_Problem to work on_: From the entries below, list each line with "radio".

Data entries
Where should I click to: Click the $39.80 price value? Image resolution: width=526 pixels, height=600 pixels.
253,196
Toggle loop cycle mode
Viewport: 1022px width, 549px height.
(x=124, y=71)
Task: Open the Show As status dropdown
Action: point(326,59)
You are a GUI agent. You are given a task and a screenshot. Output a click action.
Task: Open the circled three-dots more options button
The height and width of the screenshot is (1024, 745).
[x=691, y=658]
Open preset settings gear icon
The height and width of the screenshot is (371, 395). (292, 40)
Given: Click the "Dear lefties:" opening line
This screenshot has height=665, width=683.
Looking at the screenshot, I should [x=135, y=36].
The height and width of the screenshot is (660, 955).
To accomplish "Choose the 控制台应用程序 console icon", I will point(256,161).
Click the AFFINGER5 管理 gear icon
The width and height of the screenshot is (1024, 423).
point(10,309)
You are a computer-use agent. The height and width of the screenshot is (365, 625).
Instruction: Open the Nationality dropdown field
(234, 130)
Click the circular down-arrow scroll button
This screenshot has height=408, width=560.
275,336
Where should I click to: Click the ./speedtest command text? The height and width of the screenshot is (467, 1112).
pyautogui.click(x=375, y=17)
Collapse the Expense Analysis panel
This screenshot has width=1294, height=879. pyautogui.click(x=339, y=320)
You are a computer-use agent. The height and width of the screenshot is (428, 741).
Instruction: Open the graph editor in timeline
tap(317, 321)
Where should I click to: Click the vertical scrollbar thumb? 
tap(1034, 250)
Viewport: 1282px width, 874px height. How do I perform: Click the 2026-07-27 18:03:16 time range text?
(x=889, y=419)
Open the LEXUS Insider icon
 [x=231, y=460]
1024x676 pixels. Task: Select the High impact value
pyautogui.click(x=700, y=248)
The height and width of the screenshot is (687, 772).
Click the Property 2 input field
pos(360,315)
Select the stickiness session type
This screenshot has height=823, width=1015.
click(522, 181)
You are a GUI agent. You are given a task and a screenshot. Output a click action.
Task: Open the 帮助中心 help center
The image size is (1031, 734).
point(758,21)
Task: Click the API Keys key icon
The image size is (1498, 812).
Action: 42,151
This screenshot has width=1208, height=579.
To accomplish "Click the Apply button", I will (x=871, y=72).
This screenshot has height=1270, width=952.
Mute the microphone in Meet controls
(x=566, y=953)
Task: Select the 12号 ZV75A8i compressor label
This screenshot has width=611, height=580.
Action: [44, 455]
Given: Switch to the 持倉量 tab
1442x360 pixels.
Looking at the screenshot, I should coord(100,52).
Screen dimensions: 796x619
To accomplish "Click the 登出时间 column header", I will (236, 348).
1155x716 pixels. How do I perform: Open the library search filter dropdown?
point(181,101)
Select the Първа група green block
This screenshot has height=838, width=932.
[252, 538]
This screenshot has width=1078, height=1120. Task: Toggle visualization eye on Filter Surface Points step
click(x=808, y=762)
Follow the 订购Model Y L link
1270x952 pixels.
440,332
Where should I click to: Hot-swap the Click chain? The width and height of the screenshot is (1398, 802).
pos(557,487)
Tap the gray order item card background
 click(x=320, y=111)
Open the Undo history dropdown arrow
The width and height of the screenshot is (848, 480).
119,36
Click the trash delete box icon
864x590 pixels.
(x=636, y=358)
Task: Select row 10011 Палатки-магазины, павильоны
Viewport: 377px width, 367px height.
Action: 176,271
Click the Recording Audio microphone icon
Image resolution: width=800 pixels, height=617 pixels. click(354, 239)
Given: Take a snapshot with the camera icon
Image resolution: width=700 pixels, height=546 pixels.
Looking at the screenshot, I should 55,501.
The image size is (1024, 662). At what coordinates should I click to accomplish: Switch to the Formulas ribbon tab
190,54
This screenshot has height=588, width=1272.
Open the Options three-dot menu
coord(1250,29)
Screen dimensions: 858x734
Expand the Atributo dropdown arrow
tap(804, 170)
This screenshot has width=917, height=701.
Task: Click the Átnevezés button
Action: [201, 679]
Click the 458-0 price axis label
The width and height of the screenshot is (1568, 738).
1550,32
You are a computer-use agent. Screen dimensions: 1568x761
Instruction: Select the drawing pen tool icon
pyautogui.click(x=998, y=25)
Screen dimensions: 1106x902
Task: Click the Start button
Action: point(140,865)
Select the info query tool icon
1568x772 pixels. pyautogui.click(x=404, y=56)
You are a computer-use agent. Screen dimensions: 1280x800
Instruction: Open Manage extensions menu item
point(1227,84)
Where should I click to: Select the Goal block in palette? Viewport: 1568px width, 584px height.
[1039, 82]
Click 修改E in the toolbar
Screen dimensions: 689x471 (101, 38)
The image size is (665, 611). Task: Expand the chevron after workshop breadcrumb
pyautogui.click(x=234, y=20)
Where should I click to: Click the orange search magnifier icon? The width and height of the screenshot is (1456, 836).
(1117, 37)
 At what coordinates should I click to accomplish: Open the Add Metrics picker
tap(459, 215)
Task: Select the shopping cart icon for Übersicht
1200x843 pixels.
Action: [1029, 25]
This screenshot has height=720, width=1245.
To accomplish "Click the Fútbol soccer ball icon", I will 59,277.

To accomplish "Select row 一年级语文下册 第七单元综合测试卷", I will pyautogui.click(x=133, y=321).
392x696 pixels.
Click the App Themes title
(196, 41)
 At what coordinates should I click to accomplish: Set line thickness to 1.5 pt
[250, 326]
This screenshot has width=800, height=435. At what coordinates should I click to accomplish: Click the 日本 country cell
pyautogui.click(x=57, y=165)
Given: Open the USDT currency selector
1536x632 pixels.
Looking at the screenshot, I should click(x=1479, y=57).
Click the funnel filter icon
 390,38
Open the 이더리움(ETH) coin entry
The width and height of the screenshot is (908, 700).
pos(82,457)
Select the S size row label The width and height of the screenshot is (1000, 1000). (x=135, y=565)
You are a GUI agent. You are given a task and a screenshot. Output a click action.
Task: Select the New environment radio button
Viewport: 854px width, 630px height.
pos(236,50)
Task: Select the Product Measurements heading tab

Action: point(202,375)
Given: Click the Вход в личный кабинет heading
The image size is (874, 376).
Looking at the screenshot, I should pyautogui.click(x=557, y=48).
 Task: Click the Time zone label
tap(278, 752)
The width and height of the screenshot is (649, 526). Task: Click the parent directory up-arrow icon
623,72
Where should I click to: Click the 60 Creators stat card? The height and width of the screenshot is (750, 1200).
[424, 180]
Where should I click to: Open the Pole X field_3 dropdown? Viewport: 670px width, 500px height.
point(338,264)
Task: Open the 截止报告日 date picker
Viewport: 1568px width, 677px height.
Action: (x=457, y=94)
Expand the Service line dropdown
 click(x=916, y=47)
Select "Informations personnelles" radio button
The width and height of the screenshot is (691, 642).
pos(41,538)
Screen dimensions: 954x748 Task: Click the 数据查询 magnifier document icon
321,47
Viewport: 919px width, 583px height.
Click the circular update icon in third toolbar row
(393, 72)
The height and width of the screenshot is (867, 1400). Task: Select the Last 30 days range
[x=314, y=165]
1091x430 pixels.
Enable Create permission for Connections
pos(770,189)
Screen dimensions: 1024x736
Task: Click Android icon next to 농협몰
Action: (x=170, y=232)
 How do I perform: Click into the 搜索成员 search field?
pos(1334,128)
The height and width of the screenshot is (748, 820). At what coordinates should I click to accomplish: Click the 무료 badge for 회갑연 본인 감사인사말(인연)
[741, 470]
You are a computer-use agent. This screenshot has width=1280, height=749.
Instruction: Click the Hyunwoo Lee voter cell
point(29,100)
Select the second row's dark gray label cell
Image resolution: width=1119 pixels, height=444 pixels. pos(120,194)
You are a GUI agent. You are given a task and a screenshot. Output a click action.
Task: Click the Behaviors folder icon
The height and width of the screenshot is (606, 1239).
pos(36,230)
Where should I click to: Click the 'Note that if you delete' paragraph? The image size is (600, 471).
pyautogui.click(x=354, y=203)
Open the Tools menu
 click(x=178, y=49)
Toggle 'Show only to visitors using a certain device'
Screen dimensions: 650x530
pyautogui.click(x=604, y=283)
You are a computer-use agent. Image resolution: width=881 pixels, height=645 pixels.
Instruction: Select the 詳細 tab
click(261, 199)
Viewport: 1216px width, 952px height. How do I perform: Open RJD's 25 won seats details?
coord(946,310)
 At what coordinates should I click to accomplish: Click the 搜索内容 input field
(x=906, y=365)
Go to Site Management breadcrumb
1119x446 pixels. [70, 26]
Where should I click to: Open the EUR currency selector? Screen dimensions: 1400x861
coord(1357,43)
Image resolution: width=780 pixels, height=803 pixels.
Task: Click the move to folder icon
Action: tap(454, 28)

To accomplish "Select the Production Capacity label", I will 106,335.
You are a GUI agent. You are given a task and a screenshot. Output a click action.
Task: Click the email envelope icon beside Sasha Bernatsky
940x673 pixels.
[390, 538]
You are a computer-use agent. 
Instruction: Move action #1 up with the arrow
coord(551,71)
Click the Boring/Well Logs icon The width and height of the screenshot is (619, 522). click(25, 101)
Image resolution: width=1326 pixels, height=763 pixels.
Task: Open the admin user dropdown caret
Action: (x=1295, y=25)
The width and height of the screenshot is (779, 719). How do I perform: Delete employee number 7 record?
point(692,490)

_Output of the exercise_:
Task: Select the New environment radio button
Select "Informations personnelles" radio button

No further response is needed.